(EXTRACTED DATA Opens)
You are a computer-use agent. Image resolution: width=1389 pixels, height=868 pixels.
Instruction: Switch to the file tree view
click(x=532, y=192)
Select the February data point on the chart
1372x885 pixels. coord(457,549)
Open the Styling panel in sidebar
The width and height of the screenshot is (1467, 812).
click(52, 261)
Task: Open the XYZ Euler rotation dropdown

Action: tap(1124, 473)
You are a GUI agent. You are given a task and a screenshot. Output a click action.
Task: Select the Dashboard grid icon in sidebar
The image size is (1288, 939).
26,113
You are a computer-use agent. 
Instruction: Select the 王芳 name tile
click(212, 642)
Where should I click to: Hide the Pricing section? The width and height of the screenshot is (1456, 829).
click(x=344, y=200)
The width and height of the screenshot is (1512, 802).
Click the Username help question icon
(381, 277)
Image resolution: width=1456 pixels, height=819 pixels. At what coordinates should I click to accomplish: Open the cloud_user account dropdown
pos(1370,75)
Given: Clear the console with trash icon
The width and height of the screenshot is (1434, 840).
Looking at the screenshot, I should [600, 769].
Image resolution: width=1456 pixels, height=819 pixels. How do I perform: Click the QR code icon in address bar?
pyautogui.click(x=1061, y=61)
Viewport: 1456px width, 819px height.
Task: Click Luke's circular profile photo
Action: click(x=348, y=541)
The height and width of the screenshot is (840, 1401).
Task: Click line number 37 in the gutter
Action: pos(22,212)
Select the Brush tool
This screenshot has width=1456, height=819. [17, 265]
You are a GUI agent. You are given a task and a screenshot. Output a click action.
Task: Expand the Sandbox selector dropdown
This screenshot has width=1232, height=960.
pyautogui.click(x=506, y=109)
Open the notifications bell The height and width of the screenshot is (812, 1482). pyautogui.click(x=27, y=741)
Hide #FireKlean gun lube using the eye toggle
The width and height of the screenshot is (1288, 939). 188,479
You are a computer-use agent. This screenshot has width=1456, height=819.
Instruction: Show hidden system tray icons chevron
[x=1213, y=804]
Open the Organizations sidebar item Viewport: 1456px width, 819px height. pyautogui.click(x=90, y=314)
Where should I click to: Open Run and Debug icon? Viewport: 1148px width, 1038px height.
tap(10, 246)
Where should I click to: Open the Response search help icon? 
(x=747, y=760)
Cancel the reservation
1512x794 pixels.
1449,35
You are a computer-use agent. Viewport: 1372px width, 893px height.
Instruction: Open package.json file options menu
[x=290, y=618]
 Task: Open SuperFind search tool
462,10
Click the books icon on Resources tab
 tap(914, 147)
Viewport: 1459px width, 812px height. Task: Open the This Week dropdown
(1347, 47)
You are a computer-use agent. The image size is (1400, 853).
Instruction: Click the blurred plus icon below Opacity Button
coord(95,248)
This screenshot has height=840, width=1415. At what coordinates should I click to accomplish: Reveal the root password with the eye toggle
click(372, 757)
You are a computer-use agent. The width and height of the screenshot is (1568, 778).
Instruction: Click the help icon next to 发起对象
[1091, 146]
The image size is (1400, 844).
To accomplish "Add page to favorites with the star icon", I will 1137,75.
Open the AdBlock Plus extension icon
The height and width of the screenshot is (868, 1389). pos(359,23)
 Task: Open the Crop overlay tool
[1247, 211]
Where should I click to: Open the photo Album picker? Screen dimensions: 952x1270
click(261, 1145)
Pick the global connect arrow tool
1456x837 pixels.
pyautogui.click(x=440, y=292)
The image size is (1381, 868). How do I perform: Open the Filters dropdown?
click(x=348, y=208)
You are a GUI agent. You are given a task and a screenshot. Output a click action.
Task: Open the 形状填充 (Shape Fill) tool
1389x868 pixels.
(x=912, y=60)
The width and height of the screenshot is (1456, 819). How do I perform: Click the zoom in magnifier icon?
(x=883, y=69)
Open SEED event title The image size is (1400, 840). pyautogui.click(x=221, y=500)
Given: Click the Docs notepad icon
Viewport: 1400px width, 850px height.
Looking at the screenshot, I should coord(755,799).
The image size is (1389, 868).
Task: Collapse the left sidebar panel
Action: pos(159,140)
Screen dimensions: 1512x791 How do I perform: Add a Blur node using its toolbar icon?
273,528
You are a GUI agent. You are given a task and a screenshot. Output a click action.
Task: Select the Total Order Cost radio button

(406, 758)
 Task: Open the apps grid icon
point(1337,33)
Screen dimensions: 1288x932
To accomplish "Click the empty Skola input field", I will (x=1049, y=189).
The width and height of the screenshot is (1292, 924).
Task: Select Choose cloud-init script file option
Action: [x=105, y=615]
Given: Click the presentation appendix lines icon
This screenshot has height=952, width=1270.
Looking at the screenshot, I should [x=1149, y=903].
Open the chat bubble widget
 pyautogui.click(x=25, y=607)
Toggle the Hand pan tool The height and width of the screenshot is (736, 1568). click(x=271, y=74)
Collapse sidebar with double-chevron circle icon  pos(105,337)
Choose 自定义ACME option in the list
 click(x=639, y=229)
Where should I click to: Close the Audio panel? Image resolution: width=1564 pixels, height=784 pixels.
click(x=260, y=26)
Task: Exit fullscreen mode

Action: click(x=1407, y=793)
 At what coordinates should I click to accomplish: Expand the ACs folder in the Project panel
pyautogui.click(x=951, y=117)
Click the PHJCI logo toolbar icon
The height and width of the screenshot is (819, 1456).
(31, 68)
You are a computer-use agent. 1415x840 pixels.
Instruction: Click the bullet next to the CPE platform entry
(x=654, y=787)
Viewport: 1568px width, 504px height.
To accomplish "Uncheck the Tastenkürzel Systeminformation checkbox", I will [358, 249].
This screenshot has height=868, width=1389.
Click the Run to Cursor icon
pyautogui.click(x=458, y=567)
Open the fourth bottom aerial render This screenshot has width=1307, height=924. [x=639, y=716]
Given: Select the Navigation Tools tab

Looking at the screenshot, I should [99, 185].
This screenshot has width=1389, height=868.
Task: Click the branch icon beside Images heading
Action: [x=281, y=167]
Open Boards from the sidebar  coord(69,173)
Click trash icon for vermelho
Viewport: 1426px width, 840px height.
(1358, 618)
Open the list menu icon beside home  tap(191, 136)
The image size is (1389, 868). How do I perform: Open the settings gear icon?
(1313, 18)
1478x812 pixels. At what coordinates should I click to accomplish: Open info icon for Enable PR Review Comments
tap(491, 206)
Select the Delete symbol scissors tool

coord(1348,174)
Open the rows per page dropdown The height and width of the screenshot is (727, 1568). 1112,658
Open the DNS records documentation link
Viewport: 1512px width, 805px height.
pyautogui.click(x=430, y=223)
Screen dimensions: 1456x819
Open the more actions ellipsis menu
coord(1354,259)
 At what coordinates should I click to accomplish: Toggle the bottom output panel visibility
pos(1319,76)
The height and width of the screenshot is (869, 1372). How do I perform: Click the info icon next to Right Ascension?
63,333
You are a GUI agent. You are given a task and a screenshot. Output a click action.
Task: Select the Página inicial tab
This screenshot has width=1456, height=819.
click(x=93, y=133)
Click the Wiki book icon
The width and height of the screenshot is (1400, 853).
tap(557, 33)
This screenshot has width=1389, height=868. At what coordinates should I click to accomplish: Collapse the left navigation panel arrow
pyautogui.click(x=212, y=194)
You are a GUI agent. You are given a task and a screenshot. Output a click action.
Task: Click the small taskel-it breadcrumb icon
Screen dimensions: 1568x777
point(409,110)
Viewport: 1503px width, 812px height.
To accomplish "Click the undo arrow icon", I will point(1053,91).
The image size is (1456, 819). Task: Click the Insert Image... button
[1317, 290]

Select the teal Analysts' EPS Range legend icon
(EXTRACTED DATA Closes)
• ACTIVITY
Please copy every line in the entries where "computer" appears.

• RESPONSE TO THIS EXERCISE
You are a computer-use agent. Image resolution: width=1389 pixels, height=868 pixels.
You are a computer-use agent. 
You are a computer-use agent. This screenshot has width=1456, height=819.
You are a computer-use agent. Viewport: 1372px width, 893px height.
You are a computer-use agent. The image size is (1400, 853).
You are a computer-use agent. The width and height of the screenshot is (1568, 778).
You are a computer-use agent. 1415x840 pixels.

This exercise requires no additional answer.